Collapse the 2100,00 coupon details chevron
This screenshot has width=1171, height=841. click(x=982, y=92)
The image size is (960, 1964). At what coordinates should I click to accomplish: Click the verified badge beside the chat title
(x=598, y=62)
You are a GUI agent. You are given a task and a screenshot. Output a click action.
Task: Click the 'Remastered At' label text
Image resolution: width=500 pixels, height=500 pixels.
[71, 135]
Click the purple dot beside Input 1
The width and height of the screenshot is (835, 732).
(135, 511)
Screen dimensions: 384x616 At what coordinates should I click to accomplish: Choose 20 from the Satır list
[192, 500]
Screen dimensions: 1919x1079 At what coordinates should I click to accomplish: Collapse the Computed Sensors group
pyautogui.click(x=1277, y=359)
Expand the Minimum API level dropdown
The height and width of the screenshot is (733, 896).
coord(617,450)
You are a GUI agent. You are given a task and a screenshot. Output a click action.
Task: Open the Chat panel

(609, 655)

* * * *

-- Task details --
Copy the entries word for word.

-- Task solution --
Collapse the 2100,00 coupon details chevron
This screenshot has width=1171, height=841. click(x=982, y=92)
The image size is (960, 1964). At what coordinates should I click to accomplish: Click the verified badge beside the chat title
(x=598, y=62)
You are a GUI agent. You are given a task and a screenshot. Output a click action.
Task: Click the 'Remastered At' label text
Image resolution: width=500 pixels, height=500 pixels.
[71, 135]
Click the purple dot beside Input 1
The width and height of the screenshot is (835, 732).
(135, 511)
Screen dimensions: 384x616 At what coordinates should I click to accomplish: Choose 20 from the Satır list
[192, 500]
Screen dimensions: 1919x1079 At what coordinates should I click to accomplish: Collapse the Computed Sensors group
pyautogui.click(x=1277, y=359)
Expand the Minimum API level dropdown
The height and width of the screenshot is (733, 896).
coord(617,450)
You are a GUI agent. You are given a task and a screenshot. Output a click action.
Task: Open the Chat panel

(609, 655)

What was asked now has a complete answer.